Ancient people who lived in in Northern America about 5,000 years ago have living descendants today, new research suggests.
Researchers reached that conclusion after comparing DNA from both
fossil remains found on the northern coast of British Columbia, Canada,
and from living people who belong to several First Nations tribes in the
area.
The new results, published today (July 3) in the journal PLOS ONE, are
consistent with nearby archaeological evidence suggesting a fairly
continuous occupation of the region for the last 5,000 years. [History's 10 Most Overlooked Mysteries]
"We're finding links that tie maternal lineages from as far back as the mid-Holocene
5,000 years ago to living descendants living today in Native American
communities," said study co-author Ripan Malhi, a molecular
anthropologist at the University of Illinois at Urbana-Champaign.
Ancient genomes
Past research showed that almost all of today's Native Americans trace ancestry to six women
who crossed the Bering Strait around 20,000 years ago. But getting a
more detailed picture of history prior to colonization has proven
difficult.
That's partly because after colonization, European men often mixed with
Native American women, meaning DNA from the genome as a whole, and from
the Y chromosome (the male sex chromosome), contained a significant
fraction of European markers.
To get around this problem, Malhi and his colleagues chose to analyze
mitochondrial DNA, which is carried within the egg and is passed on only
through the maternal line. The team collected DNA from 60 currently
living people from the Tsimshian, Haida and Nisga'a tribes on the
northern coast of British Columbia.
They then compared those samples with mitochondrial DNA extracted from
the teeth of four ancient individuals: a 6,000-year old and
5,500-year-old skeleton unearthed in a heap of shells (called a midden)
near an ancient house from the Lucy Islands in British Columbia, and two
ancient skeletons unearthed on Dodge Island, British Columbia that were 5,000 and 2,500-years-old, respectively. [In Photos: Ancient Egyptian Skeletons Unearthed]
The researchers found that three living individuals from the Tsimshian
and Nisga'a tribes contained DNA that matched that from the older
skeleton found in Dodge Island and that three of the skeletons matched
to DNA from at least one living person. The oldest Lucy Island skeleton
had DNA that didn't match living relatives, but did match a
10,300-year-old skeleton unearthed in On Your Knees Cave on Prince Wales
Island, Alaska.
"What's particularly interesting about this paper is that the authors
found two mitochondrial lineages in the Northwest Coast region in both
the ancient individuals and modern people living in the area. This
suggests that there's a long continuity of occupation of this region,"
Jennifer Raff, an anthropological genetcist at the Northwestern
University in Illinois, who was not involved in the study, wrote in an
email.
In addition, the fact that the people were found in a shell midden
suggests the culture has been relatively continuous for the last 5,000
years.
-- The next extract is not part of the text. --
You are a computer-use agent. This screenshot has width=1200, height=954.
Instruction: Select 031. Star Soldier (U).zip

Up until the 1800s, Northwest coast tribes would build
rectangular houses and throw their food waste — mostly seafood shells —
in a shell midden next to the house, Malhi told LiveScience.
"The information is new and exciting, and it fits with everything that
somebody who knows about Northwest coast history and culture knows,"
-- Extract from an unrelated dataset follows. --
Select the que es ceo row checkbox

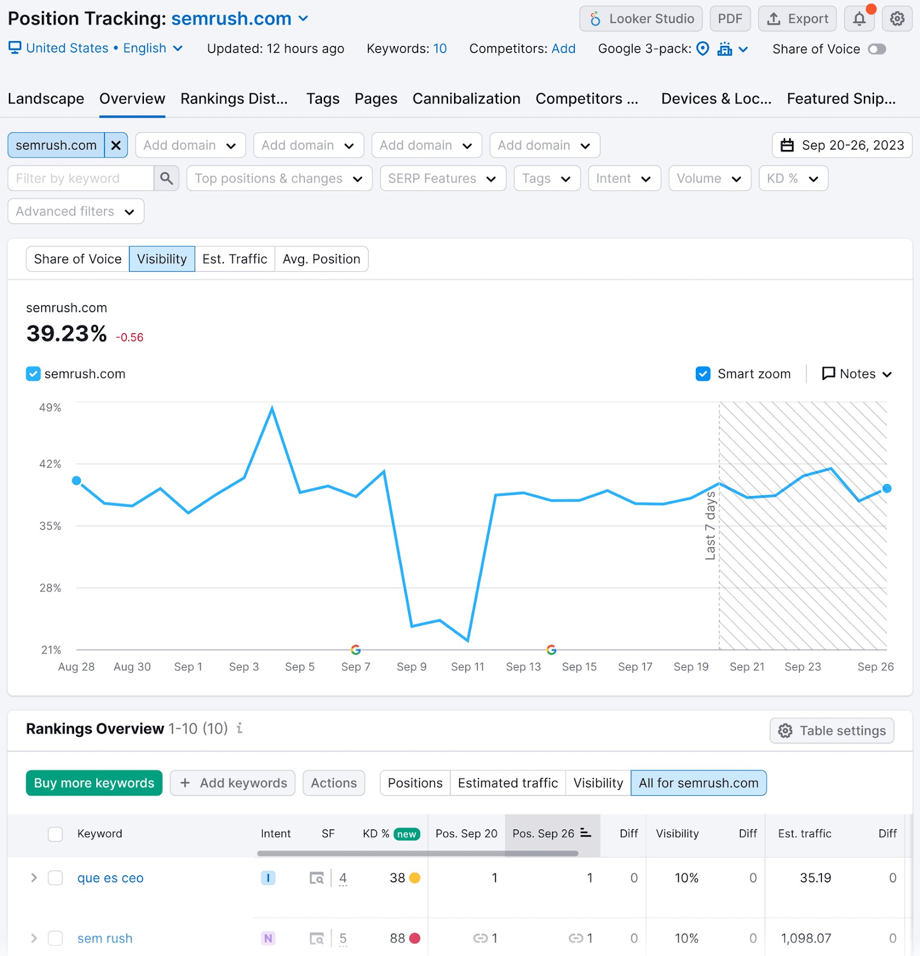[56, 878]
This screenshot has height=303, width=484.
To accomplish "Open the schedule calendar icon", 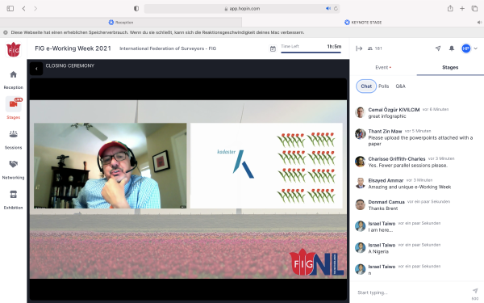I will (273, 48).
said Susan Marsden, a historian who works with First Nations groups and
the curator of the Museum of Northern British Columbia.
Still, the genetic data could create a potentially misleading picture
of a completely stable culture, Marsden, who was not involved in the
study, told LiveScience.
In fact, these communities keep meticulously handed-down oral histories
that serve in part to track matrilineal heritage, and those oral
histories suggest further waves of migration into the region in the last 5,000 years, Marsden said.
For their part, Malhi and his colleagues, at the request of the tribes
themselves, are doing further research to see how the genetic history of
the region lines up with their oral histories.